WHAT YOU WILL DO
Copy the data below in full, exactly as it appears.

RECORDS TO PROCESS
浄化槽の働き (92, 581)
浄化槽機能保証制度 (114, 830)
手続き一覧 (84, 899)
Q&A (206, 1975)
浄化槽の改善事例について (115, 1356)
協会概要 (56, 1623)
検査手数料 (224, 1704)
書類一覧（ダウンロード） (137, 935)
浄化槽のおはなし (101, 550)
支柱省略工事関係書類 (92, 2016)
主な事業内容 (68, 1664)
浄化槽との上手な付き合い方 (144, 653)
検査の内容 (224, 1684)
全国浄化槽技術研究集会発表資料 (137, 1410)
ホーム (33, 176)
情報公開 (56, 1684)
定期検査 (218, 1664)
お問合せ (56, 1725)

EXERCISE RESPONSE
浄化槽の働き (92, 581)
浄化槽機能保証制度 (114, 830)
手続き一覧 (84, 899)
Q&A (206, 1975)
浄化槽の改善事例について (115, 1356)
協会概要 (56, 1623)
検査手数料 (224, 1704)
書類一覧（ダウンロード） (137, 935)
浄化槽のおはなし (101, 550)
支柱省略工事関係書類 (92, 2016)
主な事業内容 (68, 1664)
浄化槽との上手な付き合い方 (144, 653)
検査の内容 (224, 1684)
全国浄化槽技術研究集会発表資料 (137, 1410)
ホーム (33, 176)
情報公開 (56, 1684)
定期検査 (218, 1664)
お問合せ (56, 1725)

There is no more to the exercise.